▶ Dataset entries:

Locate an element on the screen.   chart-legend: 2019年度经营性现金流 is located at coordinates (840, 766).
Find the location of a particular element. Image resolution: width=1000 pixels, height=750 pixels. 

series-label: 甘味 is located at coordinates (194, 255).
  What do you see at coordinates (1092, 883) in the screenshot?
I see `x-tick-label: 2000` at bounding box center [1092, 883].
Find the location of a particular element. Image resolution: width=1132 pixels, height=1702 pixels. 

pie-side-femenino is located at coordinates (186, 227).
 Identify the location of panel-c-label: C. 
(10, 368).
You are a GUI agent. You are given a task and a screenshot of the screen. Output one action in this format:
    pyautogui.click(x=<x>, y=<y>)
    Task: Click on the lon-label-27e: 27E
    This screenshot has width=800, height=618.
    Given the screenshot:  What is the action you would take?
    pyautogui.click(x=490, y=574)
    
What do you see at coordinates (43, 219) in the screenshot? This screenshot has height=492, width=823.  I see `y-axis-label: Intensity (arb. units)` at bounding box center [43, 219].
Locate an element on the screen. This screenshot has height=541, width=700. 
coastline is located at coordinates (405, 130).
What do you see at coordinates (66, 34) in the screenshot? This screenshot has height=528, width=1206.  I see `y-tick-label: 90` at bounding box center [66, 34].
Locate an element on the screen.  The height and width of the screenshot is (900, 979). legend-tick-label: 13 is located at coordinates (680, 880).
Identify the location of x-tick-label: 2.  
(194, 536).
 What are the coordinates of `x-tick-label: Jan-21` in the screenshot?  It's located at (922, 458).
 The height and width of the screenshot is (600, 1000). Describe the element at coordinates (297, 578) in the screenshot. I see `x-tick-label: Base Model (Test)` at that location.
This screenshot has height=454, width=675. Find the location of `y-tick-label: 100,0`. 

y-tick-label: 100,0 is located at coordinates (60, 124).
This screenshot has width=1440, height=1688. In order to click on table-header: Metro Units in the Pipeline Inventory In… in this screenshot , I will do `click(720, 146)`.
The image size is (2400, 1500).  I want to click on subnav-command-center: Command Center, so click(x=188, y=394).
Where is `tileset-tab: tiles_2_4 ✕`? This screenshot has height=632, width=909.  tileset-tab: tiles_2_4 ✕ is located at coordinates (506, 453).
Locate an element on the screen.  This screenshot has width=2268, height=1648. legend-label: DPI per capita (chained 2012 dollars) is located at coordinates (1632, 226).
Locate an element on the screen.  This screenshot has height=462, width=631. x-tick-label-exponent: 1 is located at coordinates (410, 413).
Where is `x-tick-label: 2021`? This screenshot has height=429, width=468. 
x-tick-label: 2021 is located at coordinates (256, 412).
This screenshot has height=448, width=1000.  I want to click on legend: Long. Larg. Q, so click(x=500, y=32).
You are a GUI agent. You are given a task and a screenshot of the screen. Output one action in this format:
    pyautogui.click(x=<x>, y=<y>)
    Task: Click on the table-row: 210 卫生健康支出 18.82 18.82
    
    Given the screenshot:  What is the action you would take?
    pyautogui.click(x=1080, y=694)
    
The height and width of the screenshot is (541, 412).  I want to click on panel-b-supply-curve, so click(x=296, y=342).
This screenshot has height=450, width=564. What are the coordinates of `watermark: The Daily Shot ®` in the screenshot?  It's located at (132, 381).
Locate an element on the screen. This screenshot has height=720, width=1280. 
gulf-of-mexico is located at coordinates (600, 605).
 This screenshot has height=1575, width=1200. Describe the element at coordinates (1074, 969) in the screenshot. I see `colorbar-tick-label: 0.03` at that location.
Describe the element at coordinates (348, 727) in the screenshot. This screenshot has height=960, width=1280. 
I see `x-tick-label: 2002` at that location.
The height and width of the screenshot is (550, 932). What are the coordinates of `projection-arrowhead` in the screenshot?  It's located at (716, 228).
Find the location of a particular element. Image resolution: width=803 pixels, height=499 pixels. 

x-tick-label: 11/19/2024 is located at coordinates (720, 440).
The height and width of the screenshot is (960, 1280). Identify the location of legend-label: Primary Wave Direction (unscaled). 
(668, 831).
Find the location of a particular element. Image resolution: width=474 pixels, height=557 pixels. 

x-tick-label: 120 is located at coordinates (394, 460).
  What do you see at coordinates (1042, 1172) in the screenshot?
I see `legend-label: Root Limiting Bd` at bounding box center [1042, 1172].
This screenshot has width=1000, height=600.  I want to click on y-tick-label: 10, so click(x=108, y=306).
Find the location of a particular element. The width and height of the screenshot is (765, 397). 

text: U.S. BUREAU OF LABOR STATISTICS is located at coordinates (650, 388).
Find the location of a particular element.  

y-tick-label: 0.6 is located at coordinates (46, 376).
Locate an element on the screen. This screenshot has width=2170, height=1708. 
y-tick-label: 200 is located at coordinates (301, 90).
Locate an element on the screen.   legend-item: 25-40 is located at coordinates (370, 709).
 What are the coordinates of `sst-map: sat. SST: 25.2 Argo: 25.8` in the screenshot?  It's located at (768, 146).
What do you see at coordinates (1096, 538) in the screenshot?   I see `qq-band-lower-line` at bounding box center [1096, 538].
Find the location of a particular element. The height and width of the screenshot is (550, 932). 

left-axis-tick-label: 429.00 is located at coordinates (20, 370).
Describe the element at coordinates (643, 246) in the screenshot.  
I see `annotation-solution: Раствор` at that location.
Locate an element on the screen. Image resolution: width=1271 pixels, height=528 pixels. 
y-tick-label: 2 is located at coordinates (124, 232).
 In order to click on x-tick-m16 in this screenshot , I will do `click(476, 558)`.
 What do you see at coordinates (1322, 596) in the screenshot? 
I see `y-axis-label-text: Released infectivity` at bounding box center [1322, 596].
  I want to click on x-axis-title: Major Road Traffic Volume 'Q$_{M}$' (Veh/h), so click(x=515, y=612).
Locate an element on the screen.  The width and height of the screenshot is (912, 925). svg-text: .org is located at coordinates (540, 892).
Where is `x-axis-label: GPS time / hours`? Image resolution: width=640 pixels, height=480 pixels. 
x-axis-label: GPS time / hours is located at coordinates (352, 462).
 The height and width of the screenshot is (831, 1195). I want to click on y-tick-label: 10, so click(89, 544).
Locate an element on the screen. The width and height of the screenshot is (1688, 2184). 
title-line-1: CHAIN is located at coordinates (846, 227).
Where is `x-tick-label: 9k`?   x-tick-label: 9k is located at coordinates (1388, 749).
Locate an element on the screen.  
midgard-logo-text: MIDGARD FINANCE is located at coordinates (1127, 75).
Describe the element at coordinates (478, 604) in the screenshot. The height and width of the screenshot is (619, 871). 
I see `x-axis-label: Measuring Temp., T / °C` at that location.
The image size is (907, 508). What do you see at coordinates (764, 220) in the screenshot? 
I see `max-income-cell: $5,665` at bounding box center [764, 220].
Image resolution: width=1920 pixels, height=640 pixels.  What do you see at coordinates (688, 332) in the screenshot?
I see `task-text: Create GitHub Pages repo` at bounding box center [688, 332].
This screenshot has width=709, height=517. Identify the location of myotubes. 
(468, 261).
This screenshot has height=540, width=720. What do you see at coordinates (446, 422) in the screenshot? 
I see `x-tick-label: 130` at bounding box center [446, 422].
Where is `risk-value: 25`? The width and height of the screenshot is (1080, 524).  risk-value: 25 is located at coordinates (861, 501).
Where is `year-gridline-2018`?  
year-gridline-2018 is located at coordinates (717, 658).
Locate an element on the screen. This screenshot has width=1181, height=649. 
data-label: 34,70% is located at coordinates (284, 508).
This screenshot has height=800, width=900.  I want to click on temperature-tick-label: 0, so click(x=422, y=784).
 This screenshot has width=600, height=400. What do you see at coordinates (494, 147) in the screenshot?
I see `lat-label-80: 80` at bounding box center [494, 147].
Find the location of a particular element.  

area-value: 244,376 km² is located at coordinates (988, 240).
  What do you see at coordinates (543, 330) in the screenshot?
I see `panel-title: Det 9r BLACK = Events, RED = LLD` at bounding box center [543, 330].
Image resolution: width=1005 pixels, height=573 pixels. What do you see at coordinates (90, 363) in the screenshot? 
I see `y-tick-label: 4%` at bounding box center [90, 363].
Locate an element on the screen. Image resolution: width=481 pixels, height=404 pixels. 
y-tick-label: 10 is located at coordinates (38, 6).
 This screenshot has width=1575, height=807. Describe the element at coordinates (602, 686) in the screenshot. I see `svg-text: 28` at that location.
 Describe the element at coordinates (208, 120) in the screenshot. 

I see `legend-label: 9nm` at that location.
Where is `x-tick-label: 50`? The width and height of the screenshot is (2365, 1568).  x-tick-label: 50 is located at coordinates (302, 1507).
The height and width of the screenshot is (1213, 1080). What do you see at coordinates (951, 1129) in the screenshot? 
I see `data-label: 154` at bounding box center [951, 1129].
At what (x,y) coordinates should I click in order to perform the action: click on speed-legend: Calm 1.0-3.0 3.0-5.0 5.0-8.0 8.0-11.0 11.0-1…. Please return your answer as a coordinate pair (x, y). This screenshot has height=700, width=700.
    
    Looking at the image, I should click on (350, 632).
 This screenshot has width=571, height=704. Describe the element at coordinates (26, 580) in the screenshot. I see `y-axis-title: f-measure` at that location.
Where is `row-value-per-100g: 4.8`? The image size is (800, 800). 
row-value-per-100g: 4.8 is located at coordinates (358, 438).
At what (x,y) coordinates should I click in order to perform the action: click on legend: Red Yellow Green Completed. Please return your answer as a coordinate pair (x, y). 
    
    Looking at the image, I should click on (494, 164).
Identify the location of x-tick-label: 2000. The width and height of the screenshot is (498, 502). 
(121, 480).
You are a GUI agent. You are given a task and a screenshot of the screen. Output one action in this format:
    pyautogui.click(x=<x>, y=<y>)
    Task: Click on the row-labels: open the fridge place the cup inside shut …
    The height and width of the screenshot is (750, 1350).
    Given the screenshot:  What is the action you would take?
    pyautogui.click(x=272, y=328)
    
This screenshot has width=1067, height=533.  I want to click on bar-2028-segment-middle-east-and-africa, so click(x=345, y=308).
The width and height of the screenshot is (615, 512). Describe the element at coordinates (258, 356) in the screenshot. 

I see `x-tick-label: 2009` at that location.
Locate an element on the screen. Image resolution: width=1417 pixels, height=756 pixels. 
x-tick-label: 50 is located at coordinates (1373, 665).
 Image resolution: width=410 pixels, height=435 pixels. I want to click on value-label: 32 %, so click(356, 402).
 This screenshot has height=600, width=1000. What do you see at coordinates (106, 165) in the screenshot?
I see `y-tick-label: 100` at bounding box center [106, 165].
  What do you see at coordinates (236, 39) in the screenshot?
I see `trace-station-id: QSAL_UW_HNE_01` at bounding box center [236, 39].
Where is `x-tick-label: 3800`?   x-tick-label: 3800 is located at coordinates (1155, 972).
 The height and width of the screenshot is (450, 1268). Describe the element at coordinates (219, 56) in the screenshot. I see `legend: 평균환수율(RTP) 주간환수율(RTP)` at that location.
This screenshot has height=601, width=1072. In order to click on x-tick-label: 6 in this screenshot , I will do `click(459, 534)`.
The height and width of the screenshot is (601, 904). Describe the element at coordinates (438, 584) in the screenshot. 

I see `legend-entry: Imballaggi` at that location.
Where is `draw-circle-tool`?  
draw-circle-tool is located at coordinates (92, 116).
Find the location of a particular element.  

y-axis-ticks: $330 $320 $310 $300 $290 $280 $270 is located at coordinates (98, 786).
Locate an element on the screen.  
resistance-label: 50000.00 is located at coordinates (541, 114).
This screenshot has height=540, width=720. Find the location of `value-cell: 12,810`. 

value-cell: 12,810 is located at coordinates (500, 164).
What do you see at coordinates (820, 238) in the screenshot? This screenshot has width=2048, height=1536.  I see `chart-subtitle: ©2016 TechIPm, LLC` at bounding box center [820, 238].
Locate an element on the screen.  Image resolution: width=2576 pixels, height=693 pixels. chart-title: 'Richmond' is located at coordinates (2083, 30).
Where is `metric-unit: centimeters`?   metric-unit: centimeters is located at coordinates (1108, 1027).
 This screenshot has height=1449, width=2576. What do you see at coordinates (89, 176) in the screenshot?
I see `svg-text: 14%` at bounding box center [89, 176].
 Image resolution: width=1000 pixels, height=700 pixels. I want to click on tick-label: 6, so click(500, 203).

▶ What the task requires: Output the stretch of items from the line containing "This screenshot has height=601, width=1072." through the line containing "resistance-label: 50000.00 is" as a JSON list of strings, one string per line, with blank lines left out.

▶ Task response:
[
  "This screenshot has height=601, width=1072. In order to click on x-tick-label: 6 in this screenshot , I will do `click(459, 534)`.",
  "The height and width of the screenshot is (601, 904). Describe the element at coordinates (438, 584) in the screenshot. ",
  "I see `legend-entry: Imballaggi` at that location.",
  "Where is `draw-circle-tool`?  ",
  "draw-circle-tool is located at coordinates (92, 116).",
  "Find the location of a particular element.  ",
  "y-axis-ticks: $330 $320 $310 $300 $290 $280 $270 is located at coordinates (98, 786).",
  "Locate an element on the screen.  ",
  "resistance-label: 50000.00 is located at coordinates (541, 114)."
]